A bien y réfléchir, et puisque vous soulevez la question, il faudra quand même trouver un titre un peu plus percutant
A bien y réfléchir, et puisque vous soulevez la question, il faudra quand même trouver un titre un peu plus percutant

Spectacle de la compagnie 26000 Couverts (21), vu à la Grande Halle de la Villette, le 06 juin 2016

Ecriture : collective

Mise en scène : Philippe Nicolle assisté de Sarah Douhaire

Interprétation : Kamel Abdessadok, Christophe Arnulf, Aymeric Descharrières, Servane Deschamps, Pierre Dumur, Olivier Dureuil, Anne-Gaëlle Jourdain, Erwan Laurent, Michel Mugnier, Florence Nicolle, Philippe Nicolle, Laurence Rossignol

Genre : Théâtre

Public : Tout public à partir de 10 ans

Durée : 1h45

Nous les avions découverts il y a deux ans dans le mémorable "Idéal Club". Les voilà de retour à Paris avec leur nouvelle création "A bien y réfléchir, et puisque vous soulevez la question, il faudra quand même trouver un titre un peu plus percutant". Il fallait oser ! Cette audace innerve tout le spectacle, destiné, à n’en pas douter, à rentrer lui aussi dans les annales.

Qui n’a pas disserté, en Français, sur le théâtre qui est un mensonge mais qui dit la vérité? Les 26000 Couverts s’emparent du sujet pour en faire le cœur même de leur nouveau spectacle. Le synopsis est simple. Nous assisterions à une sortie de résidence. La troupe nous présenterait l’avancée de leur futur spectacle de rue sur la mort. Le conditionnel est de mise car nous ne cessons de découvrir que l’argument initial est faux. Ce n’est pas une sortie de résidence, ce n’est pas un travail en cours, c’est le spectacle lui-même et qui nous interroge par le rire et le contre-pied systématique sur les ressorts du métier depuis la répétition jusqu’à la mise en scène en passant par la recherche débilitante des subventions.

Ils sont douze sur scène, les mêmes que d’habitude, tout autant comédiens que musiciens. Le plateau est nu, juste encombré des accessoires nécessaires à la construction d’un spectacle : une table jonchée de tout un foutoir, une tour pour grimper aux cintres, un clavier, un canapé vert, des chaises et une porte de coulisse qui grince affreusement. Tout réside dans le jeu. Un jeu d’une telle maîtrise qu’il balade sans aucune difficulté le spectateur dans les méandres d’une mise en abyme implacable.
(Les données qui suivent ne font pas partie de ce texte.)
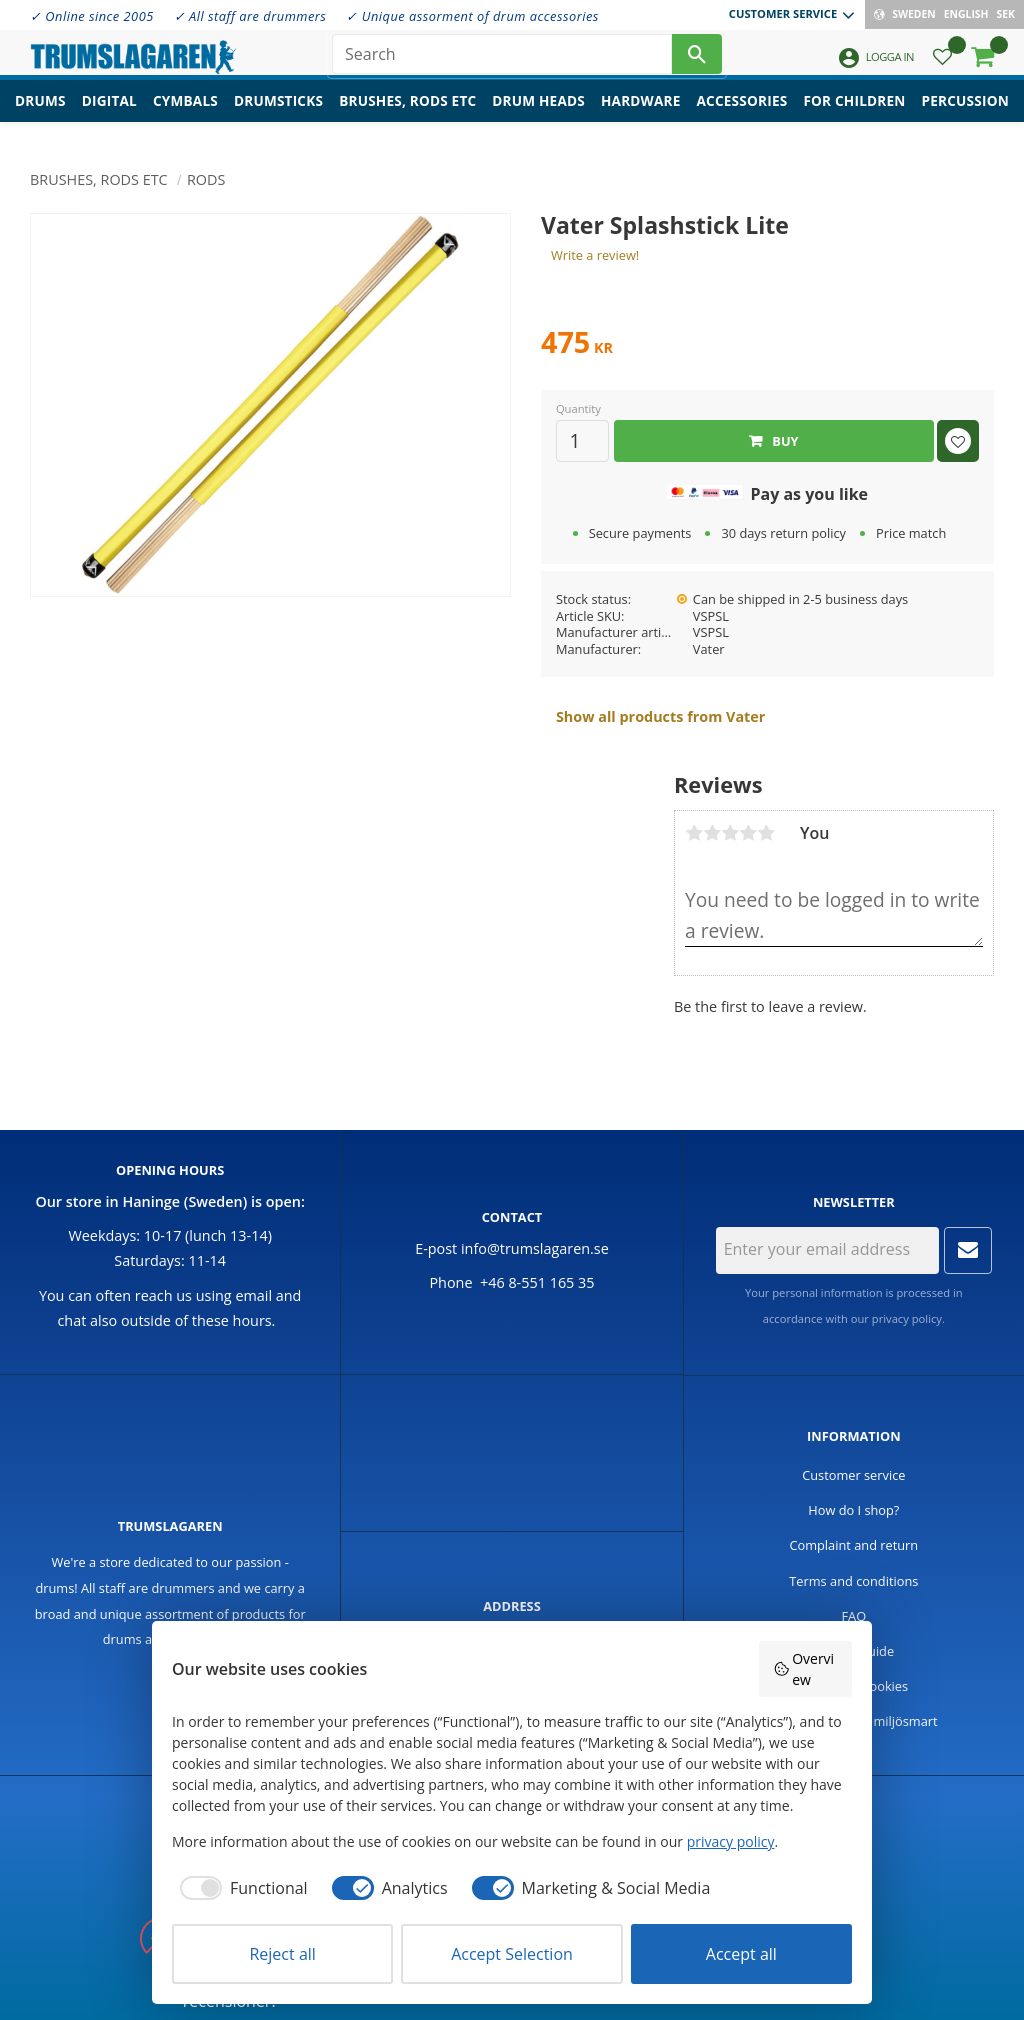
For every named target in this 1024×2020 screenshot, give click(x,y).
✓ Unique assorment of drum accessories (472, 16)
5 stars (766, 833)
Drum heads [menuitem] (538, 115)
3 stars (730, 833)
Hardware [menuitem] (641, 115)
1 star (694, 833)
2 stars (712, 833)
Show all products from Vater (660, 716)
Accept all (741, 1954)
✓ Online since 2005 (92, 16)
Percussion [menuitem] (965, 115)
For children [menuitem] (854, 115)
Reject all (282, 1954)
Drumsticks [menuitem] (278, 115)
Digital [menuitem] (109, 115)
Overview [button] (804, 1669)
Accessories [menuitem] (742, 115)
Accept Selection (512, 1954)
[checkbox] (240, 1888)
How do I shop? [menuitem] (853, 1510)
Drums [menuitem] (40, 115)
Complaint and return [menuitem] (853, 1545)
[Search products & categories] (502, 60)
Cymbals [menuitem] (185, 115)
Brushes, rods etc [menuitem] (407, 115)
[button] (942, 65)
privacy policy (907, 1318)
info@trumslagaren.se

Impossible de résumer un spectacle d’une telle richesse. Il faut en faire l’expérience ! Je citerai seulement quelques scènes pour donner une idée des techniques mises en œuvre pour créer l’illusion. Le théâtre de rue est convoqué à partir de la tour pour grimper au cintre et devient marionnette monumentale à la Royal Deluxe le temps d’une parade. Puis changement d’échelle avec un incroyable théâtre d’ombres pour raconter de façon psychédélique comment la mort s’est abattue sur la ville. Tantôt, c’est le mime qui sert de médium pour narrer une mort absurde. La parodie est à son comble lors de l’inévitable séquence d’animation prévue par le cahier des charges de la résidence. Pour décaler encore un peu plus le propos, la scène se termine en opérette. S’ensuit une variation des finals comme autant de propositions de mises en scène, de jeux et de faux débats.

Les 26000 Couverts signent là un spectacle d’une grande intelligence et d’une parfaite maîtrise. Le rire est omniprésent pour mieux souligner le sérieux du propos, la mort, peut-être ; le théâtre du monde, sans doute, et le théâtre tout court, assurément.